Diacritical Marks in Unicode
I won’t bury the lede, by the end of this article you should be able to write your name in crazy diacritics like this: Ḡ͓̟̟r̬e̱̬͔͑g̰ͮ̃͛ ̇̅T̆a̐̑͢ṫ̀ǔ̓͟m̮̩̠̟. This article is part of the Unicode and i18n series motivated by my work with internationalization in Firefox and the Unicode ICU4X sub-committee.
Unicode is made up of a variety of code points that can represent many things beyond just a simple letter. The code point itself is a numeric value represented by the hex value (a base 16 number), and by convention starting with a U+
. Let’s start with examining the code points of some Latin letters that are common to see in English text. The input below will update when changed and show the information about each code point. Refresh the page to reset the input.
In the table above, the “Unicode block” is an area of contiguous code points that are organized around some theme. It’s a useful way to look up similar characters. I typically use them as a search term and look up the Wikipedia page or some other websites collection of code points.
Other languages and accent marks
At this point, the idea that a Unicode code point maps to a letter is a pretty easy abstraction to hold in our head. With the Latin letters used in English, we don’t need to worry about accents or anything that is funky (at least from a native English speaker’s perspective).
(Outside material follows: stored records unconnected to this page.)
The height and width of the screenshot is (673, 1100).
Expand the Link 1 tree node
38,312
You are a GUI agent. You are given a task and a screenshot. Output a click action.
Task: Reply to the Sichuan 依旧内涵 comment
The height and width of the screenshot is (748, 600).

Well, it’s time to get funky with some Spanish. In the Spanish language, accents are used to denote the intonation of a given word. There is also the ñ
symbol which is a different way of pronouncing the n
. In this case it’s pronounced like “nya”. Both of these marks add additional information to the letter. These marks are known generically as “diacritics” or “diacritical marks”.
Scaling up the use of diacritical marks
Using more and more code points to support combinations of Latin letters scales only up to a certain point. Different languages have different support for diacritical marks, and they may not always combine against the Latin character set.
Early ASCII encoding had no support for these types of marks. In 1985 a new encoding standard was released commonly referred to as Latin 1 encoding, but officially as ISO/IEC 8859-1. The ¿Cómo estás?
phrase listed above in the Unicode encoding is fully backwards compatible for the code points for Latin 1.
Ok, now we were only a little “funky” with Spanish, but let’s have some more fun with a tonal language–Vietnamese (which I do not speak.) English does not encode tone information into any part of the written language. It’s what you call a monotonic language. However, in tonal languages, the relative pitch of the words change the actual meanings of what is spoken. These languages are known as polytonic.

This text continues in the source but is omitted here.